Pushing students to communicate like this is also discussed in the talk and I could see the benefit of it.  In a similar way that we model writing stories for children by reading to them we should be modelling and encouraging them to be "talking maths".  How can we expect them to later write a coherent proof if they are not experienced in justifying their ideas?  In the video above the children taking part are pushing themselves by not only coming up with right answers but also having to explain them clearly.

At this point LB1 made a jump and said the answer must be £7.50 but still I held back!  This was an opportunity for LB2 to learn from him so I asked him how he had come up with that answer and he showed us this:

That is £7.50 + £2.00 + £0.50  = £10.00

LB2 looked at this idea and worked it out for ourselves and he agreed that LB1 had come up with the right answer.
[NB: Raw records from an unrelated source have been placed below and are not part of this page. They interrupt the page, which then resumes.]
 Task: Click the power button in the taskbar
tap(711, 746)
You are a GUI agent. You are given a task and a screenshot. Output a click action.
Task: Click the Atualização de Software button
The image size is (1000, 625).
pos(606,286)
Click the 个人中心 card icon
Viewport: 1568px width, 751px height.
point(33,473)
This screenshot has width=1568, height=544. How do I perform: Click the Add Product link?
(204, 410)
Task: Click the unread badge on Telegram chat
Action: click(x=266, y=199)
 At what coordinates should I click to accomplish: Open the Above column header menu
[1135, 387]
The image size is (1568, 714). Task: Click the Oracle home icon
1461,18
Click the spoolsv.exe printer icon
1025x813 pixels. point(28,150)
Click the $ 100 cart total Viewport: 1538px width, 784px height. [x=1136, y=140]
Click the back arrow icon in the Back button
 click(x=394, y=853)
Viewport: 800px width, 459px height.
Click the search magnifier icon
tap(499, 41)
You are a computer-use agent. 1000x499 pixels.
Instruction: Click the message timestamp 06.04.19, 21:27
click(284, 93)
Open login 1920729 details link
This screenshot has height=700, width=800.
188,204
Well I hope you are still awake!  As I said that is just a part of the course but the key ideas are

  • encouraging mistakes and persistence
  • encouraging the students to come forward with ideas and justify them (or not)
  • explaining that maths knowledge comes from having had an opportunity to learn in the past (rather than an innate skill in maths we are born with)
  • pushing students to do the work themselves and refusing to walk them through the answer
The course also discusses (which I haven't here really) teaching and supporting a growth mindset which is really supporting the belief that you can grow and learn how to do something - as opposed to believing that if you fail it's because you never will be able to do it.  Also moving away from maths being a series of procedures that we learn (like column addition) and towards it being something that has lots of methods and that you can be creative with.

For me it was all common sense and really resonated so it was something that I did already know but just hadn't been able to articulate.  I also didn't really know what to do about it but the course has given me lots of things to try based on actual research and measurements of results.  Other key ideas are that tests are BAD!  Bad, bad, bad and no use.  We must get away from the idea that maths has a time limit and that fast = good.  Great mathematicians are not fast at all!  Also grades are BAD!  Feedback is not only more useful but encourages the recipient to improve.  And finally collaboration is GOOD!  No working on your own in silence.  Ideas, ideas and more ideas - from everyone - will improve everyone's knowledge and skill.

I hope I've given you a flavour of the course and if you're interested sign up and just watch the videos if you don't have time for the reflective practice. Perhaps this was stuff you already knew.  I'm not saying my teaching completely the opposite before this but I do think it has given me the confidence to know what to say as opposed to feeling I was fumbling around a bit - albeit with good intentions!